Case ID: f-appx_691/html/0244-01.html
Source: Caselaw Access Project
Author: {"author": "COOK, Circuit Judge.", "license": "Public Domain", "url": "https://static.case.law/"}
Date Created: 2024-08-24T03:29:51.129683

UNITED STATES of America, Plaintiff-Appellee, v. Jose Alberto LARA, Defendant-Appellant.
    No. 15-5874
    United States Court of Appeals, Sixth Circuit.
    Filed July 03, 2017
    Charles P. Wisdom, Jr., Assistant U.S. Attorney, Office of the U.S. Attorney, Lexington, KY, Anthony J. Bracke, Assistant U.S. Attorney, Office of the U.S. Attorney, Ft.

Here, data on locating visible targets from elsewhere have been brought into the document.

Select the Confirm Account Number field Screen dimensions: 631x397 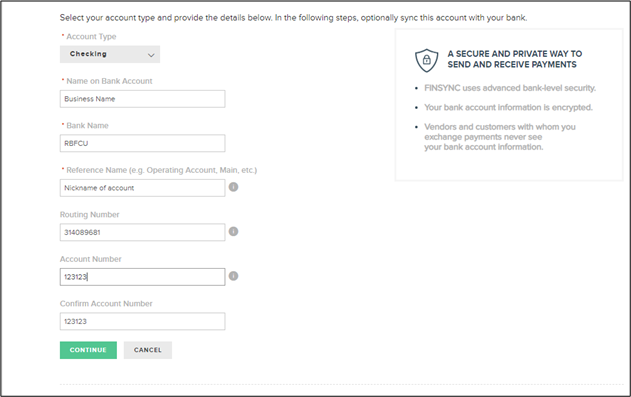coord(142,321)
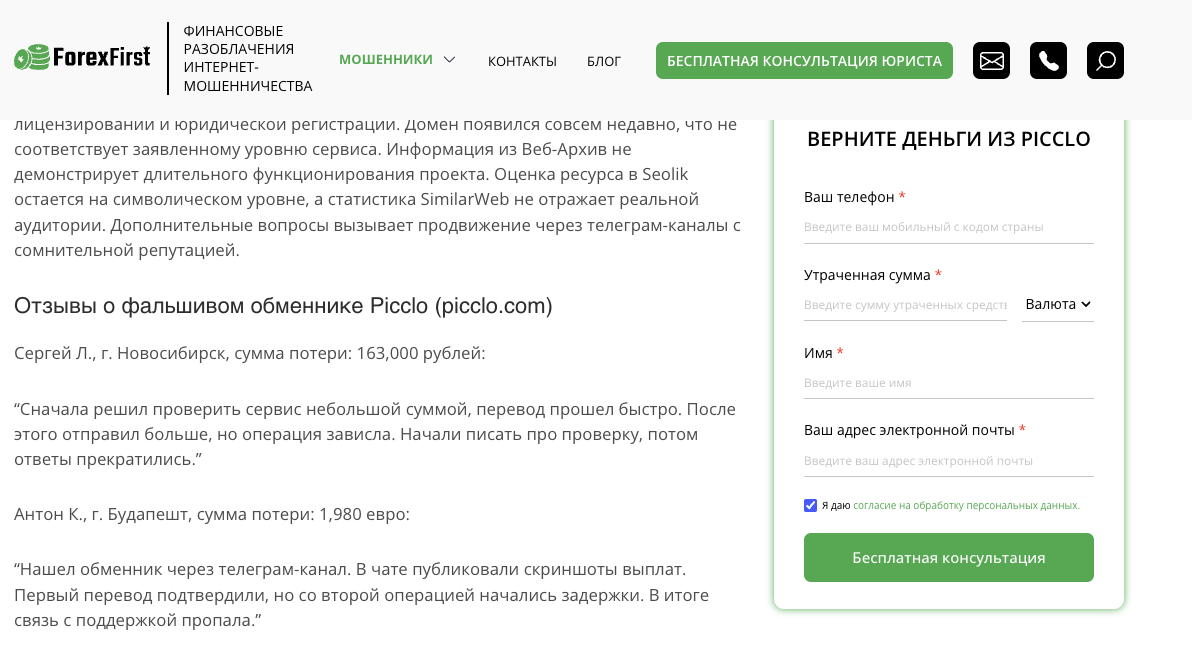Submit the form with Бесплатная консультация button
This screenshot has height=666, width=1192.
coord(948,558)

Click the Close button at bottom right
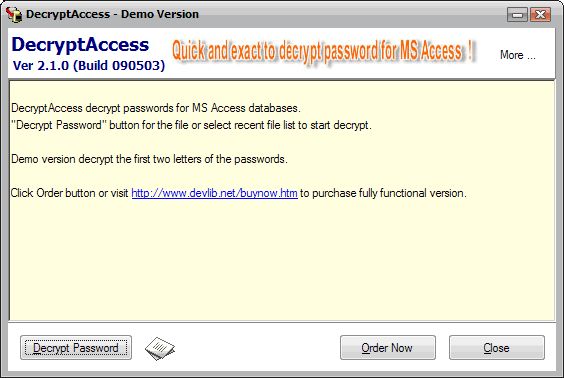point(497,348)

Mitchell, KY, John Michael Pellettieri, U.S. Department of Justice, Criminal Division, Appellate Section, Washington, DC, for Plaintiff-Appellee
    Candace C. Crouse, Piñales Stachler Young Burrell & Crouse, Cincinnati, OH, for Defendant-Appellant
    BEFORE: ROGERS, SUTTON, and COOK, Circuit Judges.
   COOK, Circuit Judge.

In a previous opinion, we held in abeyance the issue of whether defendant Jose Alberto Lara could be found jointly and severally liable for the proceeds of a drug conspiracy in which he had participated. United States v. Lara, 679 Fed.Appx. 392, 396, 2017 WL 527912, at *4 (6th Cir. Feb. 8, 2017). We did so because the Supreme Court had recently granted certiorari in a separate case to address “whether, under [21 U.S.C.] § 853, a defendant may be held jointly and severally liable for property that his co-conspirator derived from the crime but that the defendant himself did not acquire.” Honeycutt v. United States, — U.S. -, 137 S.Ct. 1626, 1630, 198 L.Ed.2d 73 (2017).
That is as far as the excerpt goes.